For a brand where formula is central, that kind of moment matters.
“Formula is everything at Keca’s Usna,” Monica says. “It was the entire catalyst for creating the brand. Whenever we can show the texture, pigment, comfort, and wearability in real time, that is a win.”
Still, Daytime Chicago is only one marker in a much larger journey. She is focused on growing Keca’s Usna with intention, making sure that every new opportunity aligns with the soul of the brand. As visibility increases through media, public appearances, and customer awareness, she is careful not to let momentum dilute the values that made the brand meaningful in the first place.
“For me, growth has to be intentional,” she says. “Every opportunity is exciting, but not every opportunity is aligned. As a founder, I have learned that protecting the soul of the brand means being clear about what we say yes to and what we are willing to walk away from.”
That clarity is especially important as Keca’s Usna prepares for its next evolution. Monica has shared that the brand will continue adding to the collection in the near future. While she is not revealing too much too soon, she confirms that a new color and finish are currently in the sample testing phase.
It is a careful, considered approach. Keca’s Usna is not expanding for the sake of expansion. Each product has to meet the brand’s standards for wearability, comfort, and quality. Monica says formula remains one of the most important deciding factors, along with whether a product truly fits into the lives of the women the brand serves.
“A product has to feel aligned with our values, our standards, and our customer’s everyday life,” she says. “It is not enough for something to simply be beautiful. It has to be wearable, comfortable, and thoughtfully made.”
That thoughtfulness also reflects her own season of reinvention. She is building Keca’s Usna at a stage in life when many women are told to settle into what they have already achieved. Instead, she is proving that experience can become fuel for a new chapter. Her corporate background did not disappear when she entered beauty. It became part of her foundation.
To Monica, reinvention is not about abandoning who you were. It is about bringing everything you have learned with you and using it to build something new.
“Reinvention, to me, means trusting that there is still more life to live, more creativity to explore, and more purpose to step into,” she says. “We went from shipping orders out of a garage to being on television. That still amazes me.”

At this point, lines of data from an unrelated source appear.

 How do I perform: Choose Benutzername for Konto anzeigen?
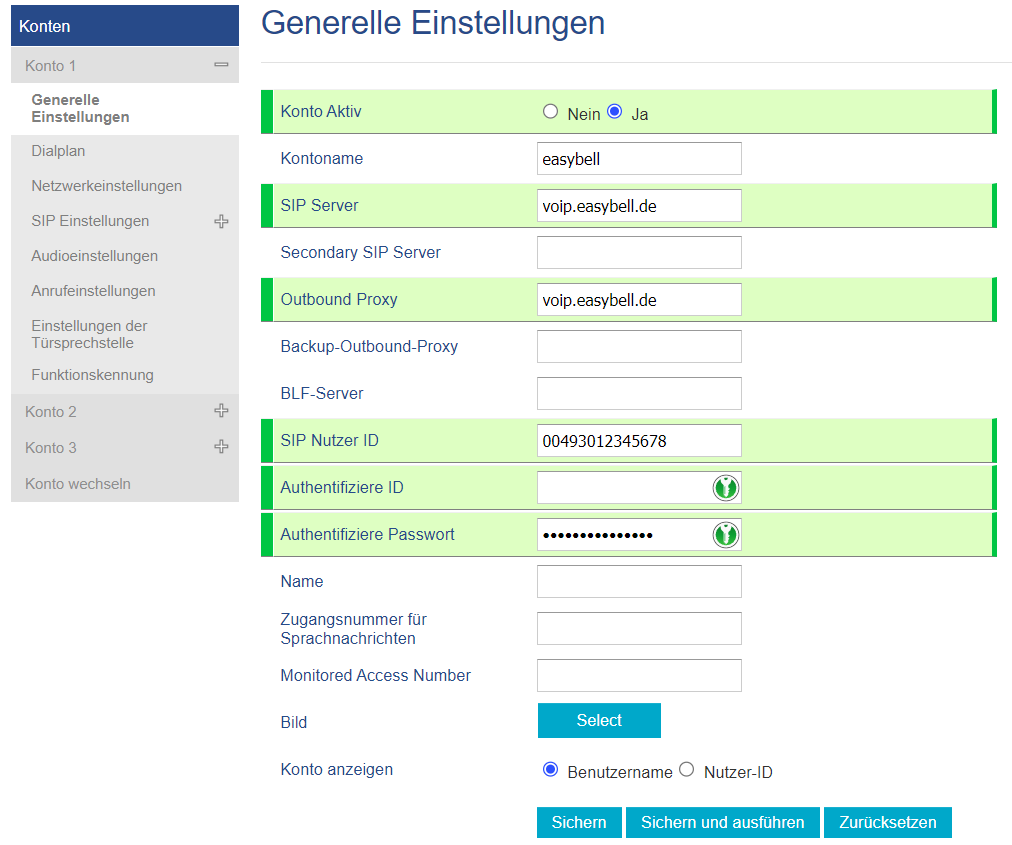click(550, 770)
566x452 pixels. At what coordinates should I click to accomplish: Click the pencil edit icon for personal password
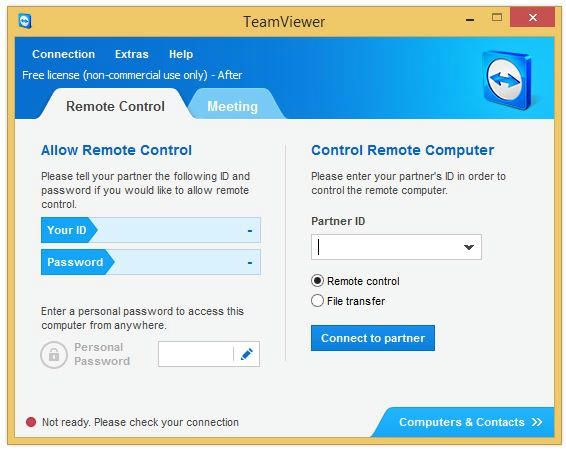tap(247, 354)
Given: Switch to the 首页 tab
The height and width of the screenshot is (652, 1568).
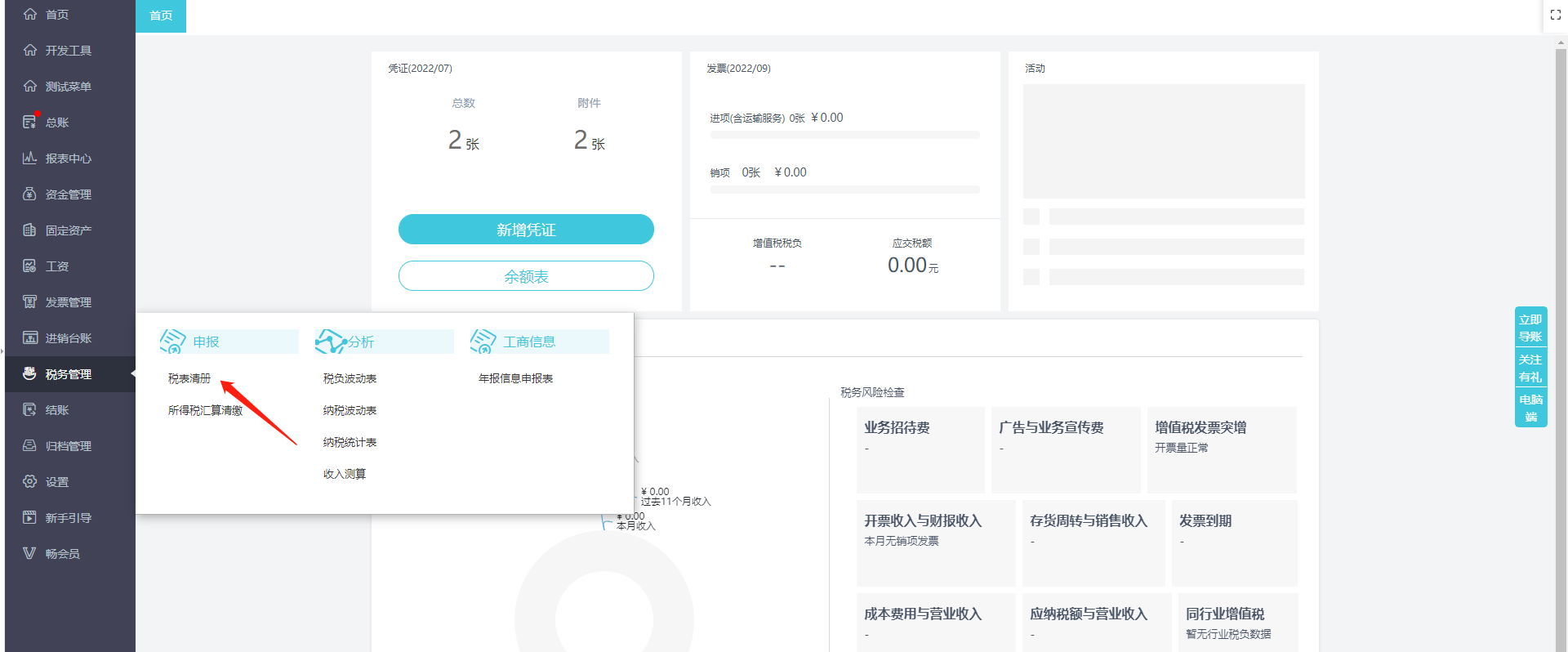Looking at the screenshot, I should (x=161, y=16).
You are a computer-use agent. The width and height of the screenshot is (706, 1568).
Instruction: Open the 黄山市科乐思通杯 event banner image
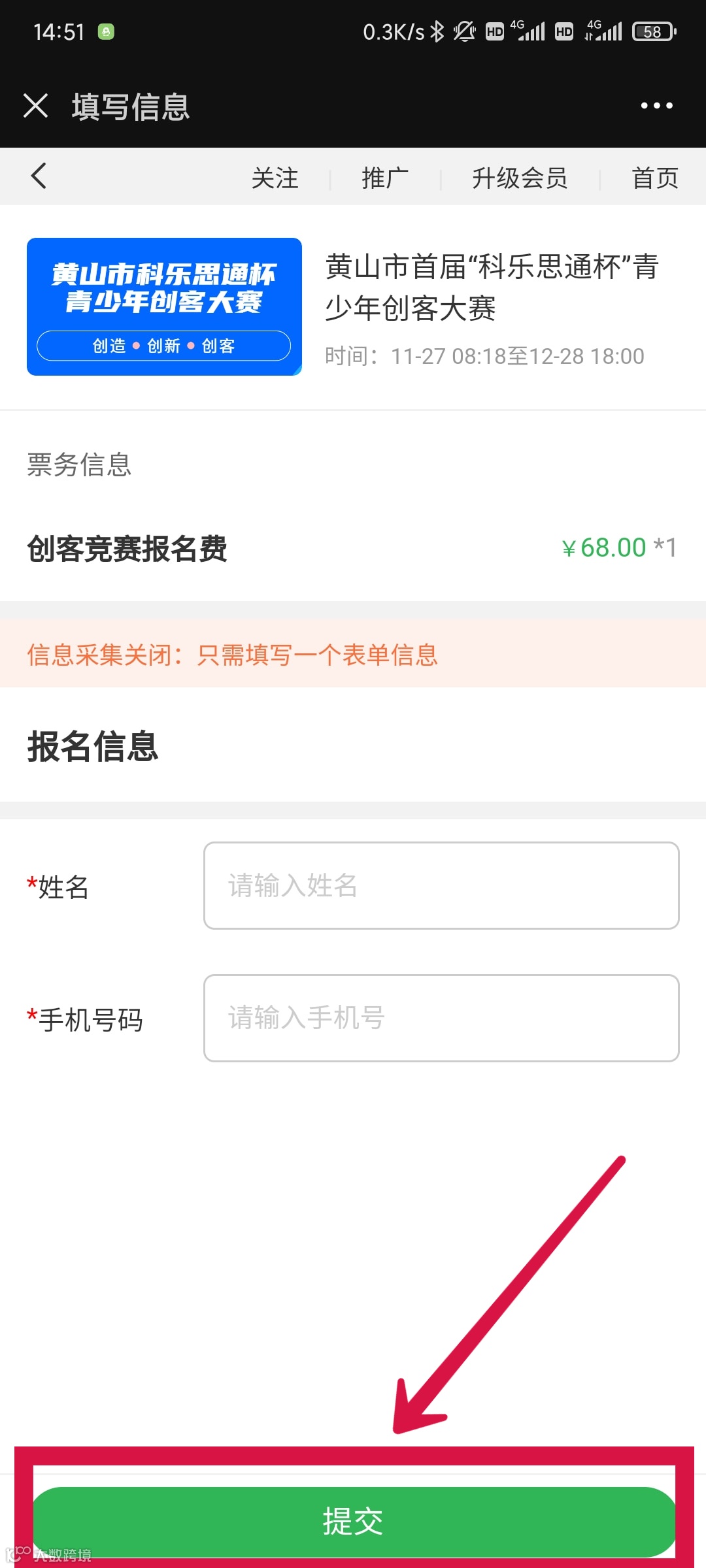(x=164, y=306)
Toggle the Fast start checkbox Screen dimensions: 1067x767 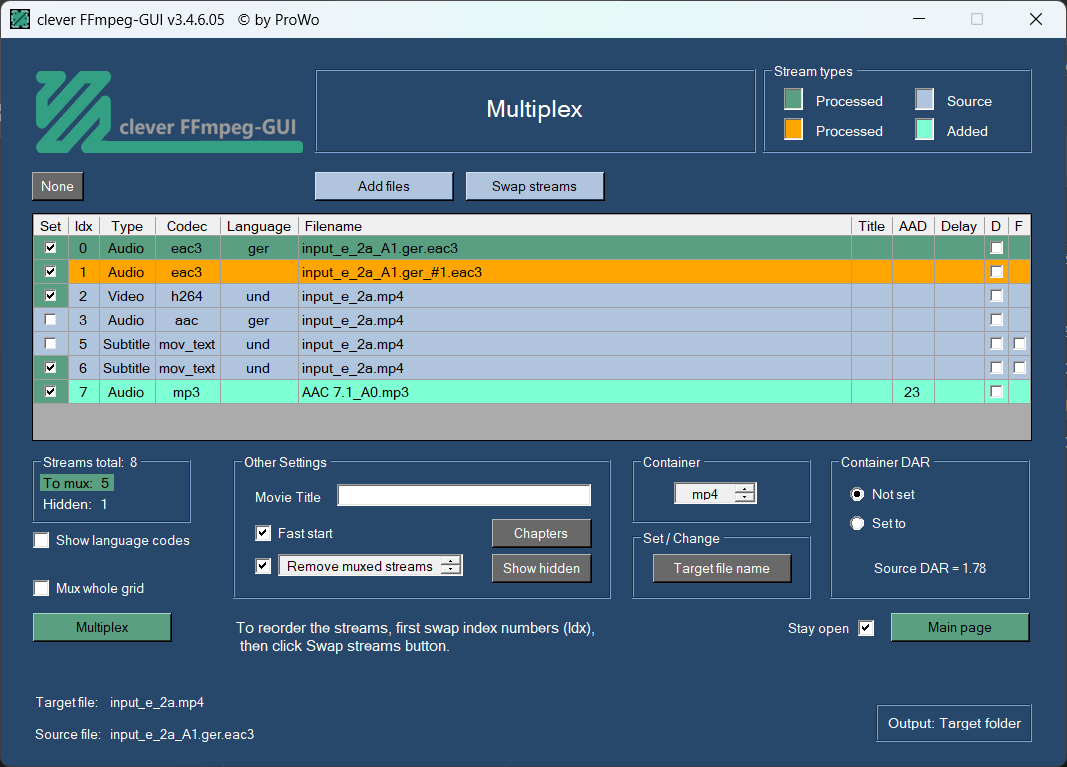coord(264,533)

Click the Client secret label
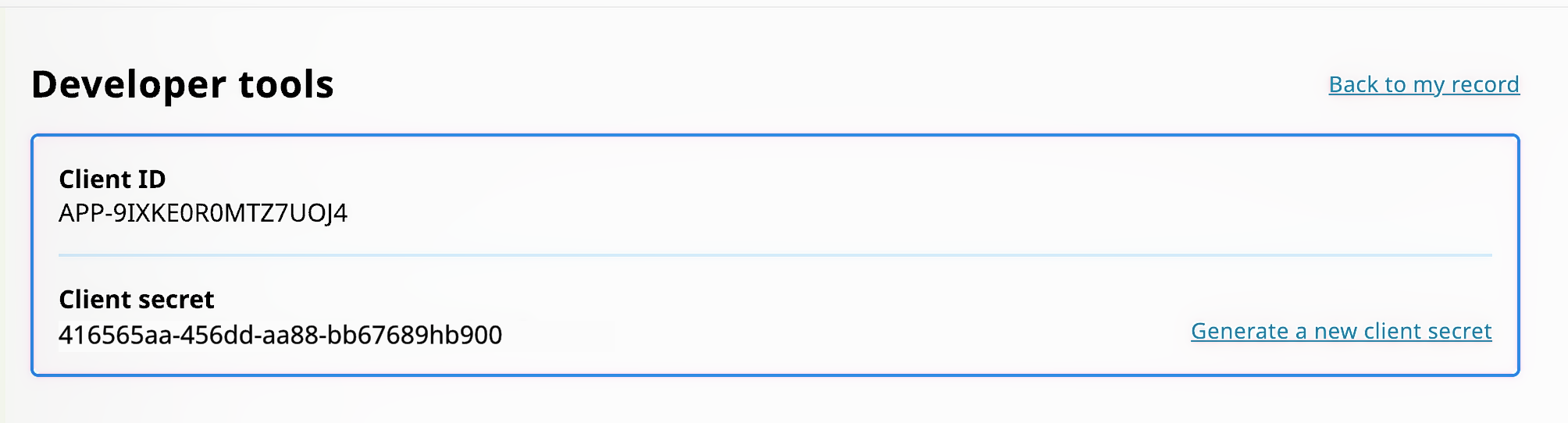pos(137,300)
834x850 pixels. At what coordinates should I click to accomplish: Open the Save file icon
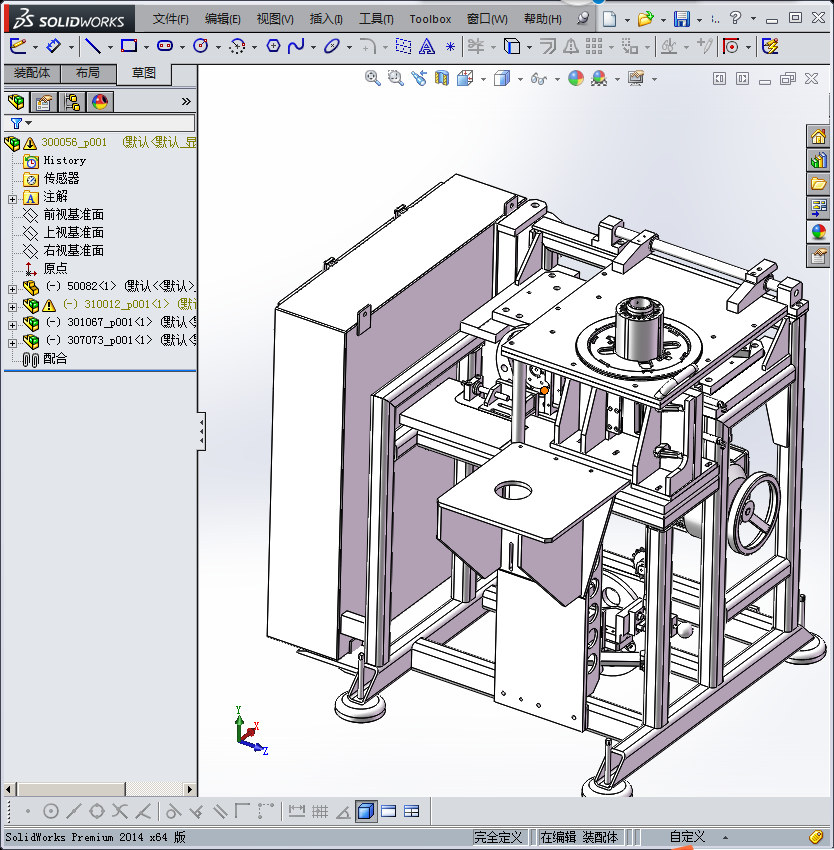pos(681,19)
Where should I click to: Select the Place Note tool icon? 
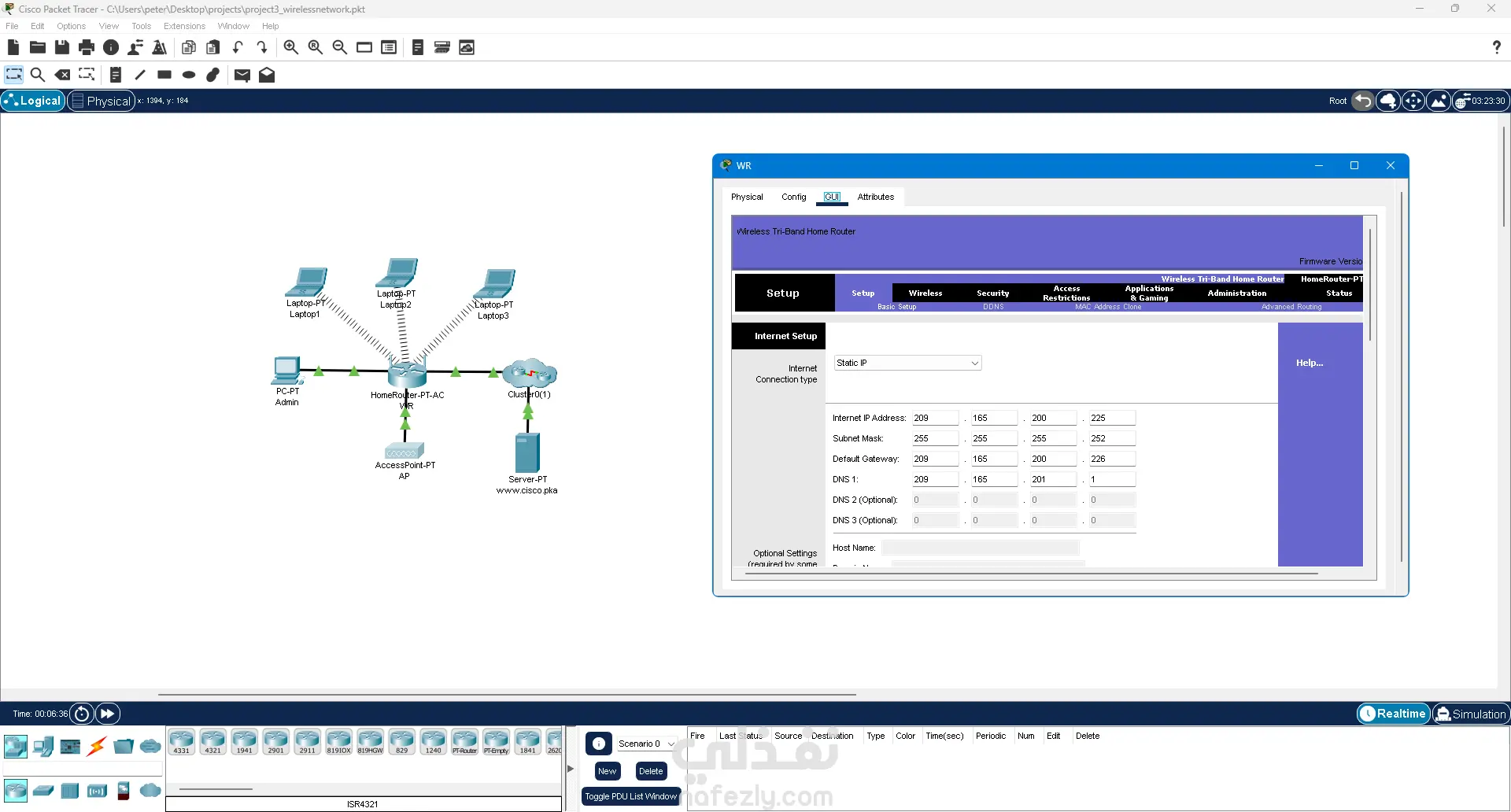116,75
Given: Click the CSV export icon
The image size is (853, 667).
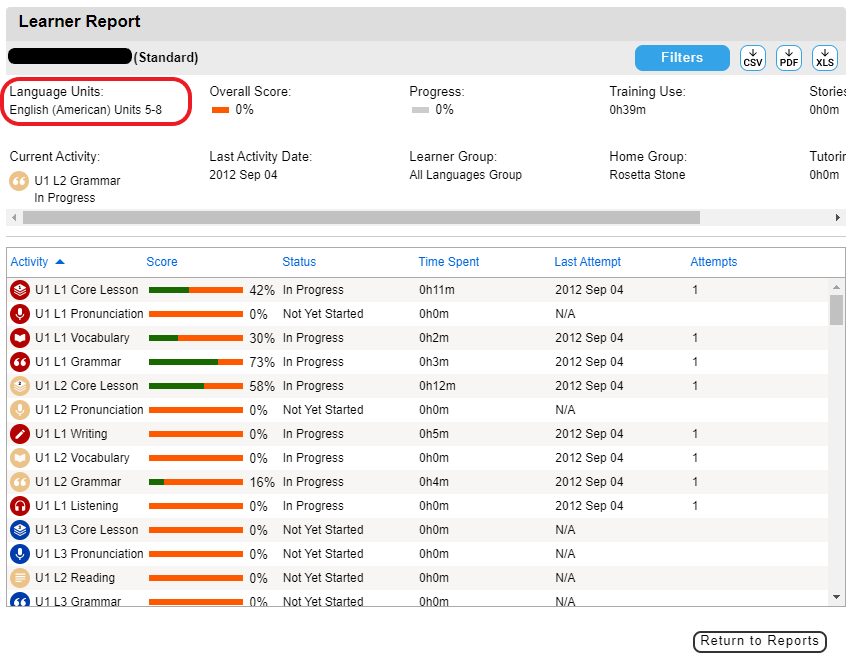Looking at the screenshot, I should pyautogui.click(x=752, y=57).
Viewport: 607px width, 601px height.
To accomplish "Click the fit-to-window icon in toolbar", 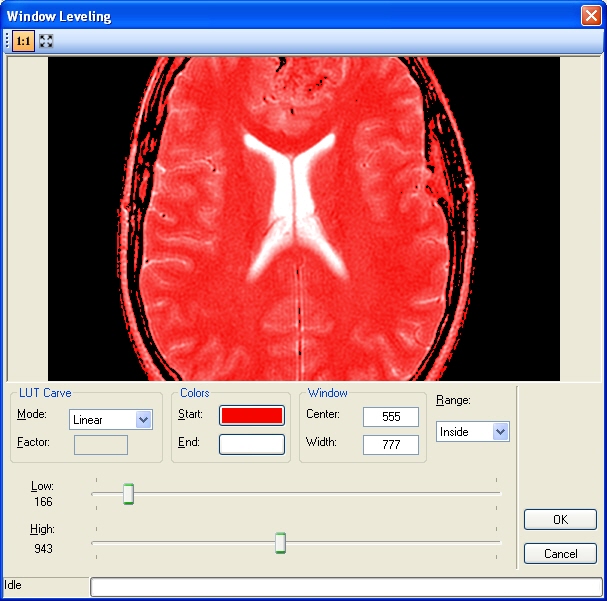I will pyautogui.click(x=46, y=41).
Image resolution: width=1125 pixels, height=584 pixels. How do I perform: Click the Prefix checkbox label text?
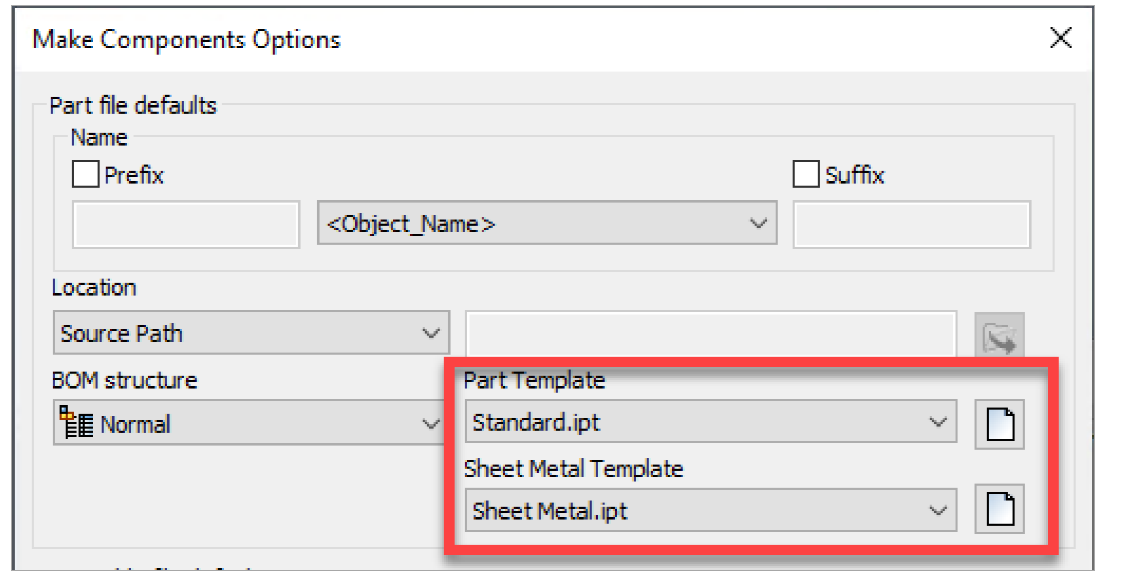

That arc, from garage shipments to television visibility, reflects more than business growth. It reflects the quiet courage of a woman willing to begin again, not because she had to, but because she trusted there was something more to create.
And that is the bigger vision behind Keca’s Usna.
“This is more than makeup,” Walls says. “It is about self-trust, confidence, and kindness toward yourself and others. I want our customers to feel like they are part of a community, not just buying lipstick.”
For Monica, the future of Keca’s Usna is not only about new shades, new finishes, or broader visibility. It is about continuing to build a brand that cheers women on as they become more fully themselves. Inside and out.